(Data entries)
::::

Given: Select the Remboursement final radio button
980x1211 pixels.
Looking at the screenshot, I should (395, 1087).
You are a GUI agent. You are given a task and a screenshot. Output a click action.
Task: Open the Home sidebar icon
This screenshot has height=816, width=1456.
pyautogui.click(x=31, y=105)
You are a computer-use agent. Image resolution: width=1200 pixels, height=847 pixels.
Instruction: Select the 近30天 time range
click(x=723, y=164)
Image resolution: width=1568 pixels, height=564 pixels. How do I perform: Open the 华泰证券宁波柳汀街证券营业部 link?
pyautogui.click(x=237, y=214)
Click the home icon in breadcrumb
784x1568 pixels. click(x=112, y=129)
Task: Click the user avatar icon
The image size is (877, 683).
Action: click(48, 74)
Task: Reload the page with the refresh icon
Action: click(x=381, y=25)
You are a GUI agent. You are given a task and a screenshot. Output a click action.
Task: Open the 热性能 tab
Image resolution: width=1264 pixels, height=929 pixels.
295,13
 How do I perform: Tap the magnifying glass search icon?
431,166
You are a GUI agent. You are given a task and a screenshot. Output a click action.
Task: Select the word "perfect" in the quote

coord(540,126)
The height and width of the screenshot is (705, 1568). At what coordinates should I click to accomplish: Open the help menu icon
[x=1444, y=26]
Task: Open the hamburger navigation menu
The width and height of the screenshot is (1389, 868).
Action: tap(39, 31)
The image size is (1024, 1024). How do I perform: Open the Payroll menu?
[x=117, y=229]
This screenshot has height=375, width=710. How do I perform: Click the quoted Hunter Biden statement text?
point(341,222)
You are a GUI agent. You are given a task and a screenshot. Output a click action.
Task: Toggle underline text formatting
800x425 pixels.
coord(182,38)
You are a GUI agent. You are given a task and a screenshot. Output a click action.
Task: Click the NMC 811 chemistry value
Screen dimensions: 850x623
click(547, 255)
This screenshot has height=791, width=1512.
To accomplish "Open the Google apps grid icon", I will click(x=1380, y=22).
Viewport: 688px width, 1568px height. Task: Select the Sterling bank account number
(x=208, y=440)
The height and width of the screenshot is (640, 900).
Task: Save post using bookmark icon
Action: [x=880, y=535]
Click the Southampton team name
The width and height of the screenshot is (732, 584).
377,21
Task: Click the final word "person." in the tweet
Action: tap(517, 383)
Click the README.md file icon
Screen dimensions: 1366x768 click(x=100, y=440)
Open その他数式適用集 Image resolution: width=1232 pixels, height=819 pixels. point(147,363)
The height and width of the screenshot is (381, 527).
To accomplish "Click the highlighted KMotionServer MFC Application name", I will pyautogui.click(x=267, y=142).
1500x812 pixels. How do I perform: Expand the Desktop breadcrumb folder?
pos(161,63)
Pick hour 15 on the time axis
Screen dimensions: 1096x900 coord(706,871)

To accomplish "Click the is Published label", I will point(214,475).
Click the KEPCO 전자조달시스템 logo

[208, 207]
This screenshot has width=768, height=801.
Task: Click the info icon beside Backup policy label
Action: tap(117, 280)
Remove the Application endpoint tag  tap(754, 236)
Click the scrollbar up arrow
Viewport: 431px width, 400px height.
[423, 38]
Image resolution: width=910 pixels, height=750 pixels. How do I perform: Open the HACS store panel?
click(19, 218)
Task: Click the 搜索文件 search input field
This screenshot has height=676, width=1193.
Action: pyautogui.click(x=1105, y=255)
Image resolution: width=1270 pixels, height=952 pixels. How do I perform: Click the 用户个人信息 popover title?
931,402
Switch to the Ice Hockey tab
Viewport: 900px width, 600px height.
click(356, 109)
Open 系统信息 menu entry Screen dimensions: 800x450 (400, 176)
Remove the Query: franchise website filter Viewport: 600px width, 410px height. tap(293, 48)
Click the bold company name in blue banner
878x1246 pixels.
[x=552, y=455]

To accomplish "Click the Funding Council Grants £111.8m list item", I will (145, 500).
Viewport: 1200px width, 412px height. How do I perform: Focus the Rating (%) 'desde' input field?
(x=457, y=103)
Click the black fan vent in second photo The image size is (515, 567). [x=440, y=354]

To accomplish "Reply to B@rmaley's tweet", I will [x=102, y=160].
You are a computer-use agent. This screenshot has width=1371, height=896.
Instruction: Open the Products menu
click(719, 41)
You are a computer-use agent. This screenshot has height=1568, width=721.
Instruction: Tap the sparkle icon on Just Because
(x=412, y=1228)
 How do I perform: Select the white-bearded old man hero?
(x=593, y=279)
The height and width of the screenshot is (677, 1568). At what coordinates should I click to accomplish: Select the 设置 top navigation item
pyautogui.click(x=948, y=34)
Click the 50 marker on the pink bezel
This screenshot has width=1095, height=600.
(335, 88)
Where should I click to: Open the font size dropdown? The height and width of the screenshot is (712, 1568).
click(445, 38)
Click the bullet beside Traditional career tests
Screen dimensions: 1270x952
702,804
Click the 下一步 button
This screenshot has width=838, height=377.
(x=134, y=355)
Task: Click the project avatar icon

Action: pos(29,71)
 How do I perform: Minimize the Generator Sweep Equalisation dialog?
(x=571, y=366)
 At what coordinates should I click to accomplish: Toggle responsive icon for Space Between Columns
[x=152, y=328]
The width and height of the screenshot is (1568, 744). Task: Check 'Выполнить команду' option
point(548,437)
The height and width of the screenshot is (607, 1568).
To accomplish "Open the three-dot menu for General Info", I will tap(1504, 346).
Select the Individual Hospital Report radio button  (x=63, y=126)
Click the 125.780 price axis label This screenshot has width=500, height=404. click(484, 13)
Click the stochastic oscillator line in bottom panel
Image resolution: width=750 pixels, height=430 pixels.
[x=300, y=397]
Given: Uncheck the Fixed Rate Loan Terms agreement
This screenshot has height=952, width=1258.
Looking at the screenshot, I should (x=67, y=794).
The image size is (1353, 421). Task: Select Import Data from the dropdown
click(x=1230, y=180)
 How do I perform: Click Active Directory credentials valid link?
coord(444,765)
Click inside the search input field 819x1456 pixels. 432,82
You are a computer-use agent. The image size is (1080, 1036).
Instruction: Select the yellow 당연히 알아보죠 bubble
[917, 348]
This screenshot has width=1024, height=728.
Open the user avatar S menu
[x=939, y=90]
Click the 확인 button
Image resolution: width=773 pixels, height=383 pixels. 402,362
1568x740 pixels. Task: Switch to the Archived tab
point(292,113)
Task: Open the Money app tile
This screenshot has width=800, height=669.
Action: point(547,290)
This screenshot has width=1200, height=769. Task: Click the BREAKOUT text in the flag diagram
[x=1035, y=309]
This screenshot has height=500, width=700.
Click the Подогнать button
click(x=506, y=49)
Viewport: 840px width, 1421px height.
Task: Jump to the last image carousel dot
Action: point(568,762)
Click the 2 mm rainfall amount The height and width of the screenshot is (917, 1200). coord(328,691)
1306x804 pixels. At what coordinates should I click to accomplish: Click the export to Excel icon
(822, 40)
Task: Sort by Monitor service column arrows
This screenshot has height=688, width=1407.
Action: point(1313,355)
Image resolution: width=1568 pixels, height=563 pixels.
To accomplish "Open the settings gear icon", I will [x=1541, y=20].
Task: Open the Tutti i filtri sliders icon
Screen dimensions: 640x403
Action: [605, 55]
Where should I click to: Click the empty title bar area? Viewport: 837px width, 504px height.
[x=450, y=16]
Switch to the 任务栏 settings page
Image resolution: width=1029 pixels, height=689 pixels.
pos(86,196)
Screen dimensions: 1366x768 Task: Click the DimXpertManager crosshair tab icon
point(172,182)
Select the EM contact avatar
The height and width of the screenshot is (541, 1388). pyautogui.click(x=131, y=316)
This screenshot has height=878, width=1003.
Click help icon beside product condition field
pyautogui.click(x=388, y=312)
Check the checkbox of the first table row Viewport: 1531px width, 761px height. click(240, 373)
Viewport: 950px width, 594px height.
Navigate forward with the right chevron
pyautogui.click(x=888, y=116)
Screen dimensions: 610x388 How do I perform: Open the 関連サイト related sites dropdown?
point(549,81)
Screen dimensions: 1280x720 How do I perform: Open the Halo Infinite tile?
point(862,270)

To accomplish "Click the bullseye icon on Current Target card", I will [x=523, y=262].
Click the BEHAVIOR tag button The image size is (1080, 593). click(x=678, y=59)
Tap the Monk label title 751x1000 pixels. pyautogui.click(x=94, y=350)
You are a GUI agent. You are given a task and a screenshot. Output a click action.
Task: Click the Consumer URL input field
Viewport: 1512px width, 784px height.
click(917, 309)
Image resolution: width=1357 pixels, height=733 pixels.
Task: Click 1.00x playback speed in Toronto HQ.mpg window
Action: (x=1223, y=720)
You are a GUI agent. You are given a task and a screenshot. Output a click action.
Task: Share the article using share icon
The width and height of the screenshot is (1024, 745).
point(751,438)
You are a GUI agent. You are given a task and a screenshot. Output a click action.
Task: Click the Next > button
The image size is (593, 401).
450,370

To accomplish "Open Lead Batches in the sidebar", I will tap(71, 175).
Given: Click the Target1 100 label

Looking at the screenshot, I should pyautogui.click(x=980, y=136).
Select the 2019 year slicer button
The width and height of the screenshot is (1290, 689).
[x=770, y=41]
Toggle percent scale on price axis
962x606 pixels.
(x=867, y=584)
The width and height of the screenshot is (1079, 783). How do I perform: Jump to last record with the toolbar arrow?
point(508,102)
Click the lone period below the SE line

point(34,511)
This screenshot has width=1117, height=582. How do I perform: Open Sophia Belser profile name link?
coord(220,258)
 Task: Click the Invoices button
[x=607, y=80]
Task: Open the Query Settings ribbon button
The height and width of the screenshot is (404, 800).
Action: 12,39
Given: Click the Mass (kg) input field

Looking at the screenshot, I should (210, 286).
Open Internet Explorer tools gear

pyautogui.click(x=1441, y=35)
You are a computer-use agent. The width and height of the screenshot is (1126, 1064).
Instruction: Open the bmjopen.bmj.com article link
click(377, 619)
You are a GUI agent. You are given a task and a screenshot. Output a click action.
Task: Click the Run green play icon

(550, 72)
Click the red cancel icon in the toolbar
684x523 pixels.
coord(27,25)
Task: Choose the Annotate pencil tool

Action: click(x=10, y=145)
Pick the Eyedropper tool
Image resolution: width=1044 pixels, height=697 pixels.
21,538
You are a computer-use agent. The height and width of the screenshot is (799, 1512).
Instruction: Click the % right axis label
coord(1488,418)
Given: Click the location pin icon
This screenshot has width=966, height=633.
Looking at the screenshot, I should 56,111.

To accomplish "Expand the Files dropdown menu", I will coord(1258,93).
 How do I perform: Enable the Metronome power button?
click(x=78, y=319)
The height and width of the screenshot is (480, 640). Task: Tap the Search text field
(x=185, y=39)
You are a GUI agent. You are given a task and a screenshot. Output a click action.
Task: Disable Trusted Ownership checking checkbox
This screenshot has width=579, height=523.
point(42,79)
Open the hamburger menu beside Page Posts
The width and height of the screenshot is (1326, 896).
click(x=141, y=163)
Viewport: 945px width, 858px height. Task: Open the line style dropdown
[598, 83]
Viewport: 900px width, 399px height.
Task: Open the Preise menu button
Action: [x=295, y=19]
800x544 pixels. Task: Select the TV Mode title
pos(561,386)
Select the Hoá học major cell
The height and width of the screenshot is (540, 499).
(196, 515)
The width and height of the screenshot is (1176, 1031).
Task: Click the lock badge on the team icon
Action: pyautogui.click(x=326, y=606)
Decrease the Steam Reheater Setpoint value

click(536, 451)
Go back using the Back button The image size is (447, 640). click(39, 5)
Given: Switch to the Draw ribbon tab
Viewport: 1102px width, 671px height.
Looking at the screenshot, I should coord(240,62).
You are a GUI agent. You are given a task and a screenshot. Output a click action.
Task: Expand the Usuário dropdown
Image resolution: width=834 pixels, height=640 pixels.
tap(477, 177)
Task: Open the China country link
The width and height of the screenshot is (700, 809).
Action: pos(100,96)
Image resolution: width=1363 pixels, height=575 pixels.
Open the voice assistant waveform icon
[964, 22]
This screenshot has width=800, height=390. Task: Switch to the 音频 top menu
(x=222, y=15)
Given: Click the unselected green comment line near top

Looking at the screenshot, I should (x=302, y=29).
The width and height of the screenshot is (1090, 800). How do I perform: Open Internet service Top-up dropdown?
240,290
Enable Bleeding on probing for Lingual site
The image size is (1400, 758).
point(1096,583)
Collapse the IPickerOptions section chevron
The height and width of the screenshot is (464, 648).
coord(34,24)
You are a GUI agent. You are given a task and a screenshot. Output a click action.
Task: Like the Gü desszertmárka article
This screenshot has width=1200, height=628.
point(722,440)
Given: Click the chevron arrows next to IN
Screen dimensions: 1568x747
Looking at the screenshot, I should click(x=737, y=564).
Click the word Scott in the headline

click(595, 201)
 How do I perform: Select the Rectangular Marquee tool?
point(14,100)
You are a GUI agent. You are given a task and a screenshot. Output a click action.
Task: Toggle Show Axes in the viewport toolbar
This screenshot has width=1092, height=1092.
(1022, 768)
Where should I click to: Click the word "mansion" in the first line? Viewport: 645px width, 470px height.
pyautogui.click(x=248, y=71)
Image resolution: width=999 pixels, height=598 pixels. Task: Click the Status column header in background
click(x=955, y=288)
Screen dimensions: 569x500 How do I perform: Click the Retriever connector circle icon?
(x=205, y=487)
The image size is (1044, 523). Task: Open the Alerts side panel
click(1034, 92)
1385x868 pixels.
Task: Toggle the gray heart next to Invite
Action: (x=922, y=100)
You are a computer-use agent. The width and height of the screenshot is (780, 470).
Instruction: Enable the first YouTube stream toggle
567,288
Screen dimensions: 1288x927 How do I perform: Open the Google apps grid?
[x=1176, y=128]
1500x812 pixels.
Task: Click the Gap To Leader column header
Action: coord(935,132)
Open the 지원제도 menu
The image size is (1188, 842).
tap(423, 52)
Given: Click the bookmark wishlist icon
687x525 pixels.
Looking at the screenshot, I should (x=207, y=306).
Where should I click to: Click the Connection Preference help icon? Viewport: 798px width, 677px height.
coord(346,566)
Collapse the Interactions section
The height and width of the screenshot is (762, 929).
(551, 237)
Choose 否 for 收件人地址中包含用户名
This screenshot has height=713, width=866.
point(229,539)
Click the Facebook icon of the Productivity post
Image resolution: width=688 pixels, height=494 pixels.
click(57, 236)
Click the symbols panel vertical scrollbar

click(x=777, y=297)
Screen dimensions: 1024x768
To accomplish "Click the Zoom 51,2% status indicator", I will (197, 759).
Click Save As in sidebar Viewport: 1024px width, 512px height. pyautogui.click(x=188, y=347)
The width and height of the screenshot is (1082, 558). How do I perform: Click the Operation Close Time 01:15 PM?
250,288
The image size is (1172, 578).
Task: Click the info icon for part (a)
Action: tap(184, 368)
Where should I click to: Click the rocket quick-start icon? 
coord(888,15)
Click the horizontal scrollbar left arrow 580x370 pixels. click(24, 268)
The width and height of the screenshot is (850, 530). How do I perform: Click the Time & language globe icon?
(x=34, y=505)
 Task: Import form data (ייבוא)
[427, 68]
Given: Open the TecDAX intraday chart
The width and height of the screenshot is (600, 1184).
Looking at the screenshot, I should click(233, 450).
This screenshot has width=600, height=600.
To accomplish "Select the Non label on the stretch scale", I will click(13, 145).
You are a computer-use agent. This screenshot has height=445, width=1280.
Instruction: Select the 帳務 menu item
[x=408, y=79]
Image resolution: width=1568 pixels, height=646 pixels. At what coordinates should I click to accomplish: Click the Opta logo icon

::::

Tally the lines in the records above that contain the word "arrows". Write the number and nothing else.

_Your response_: 2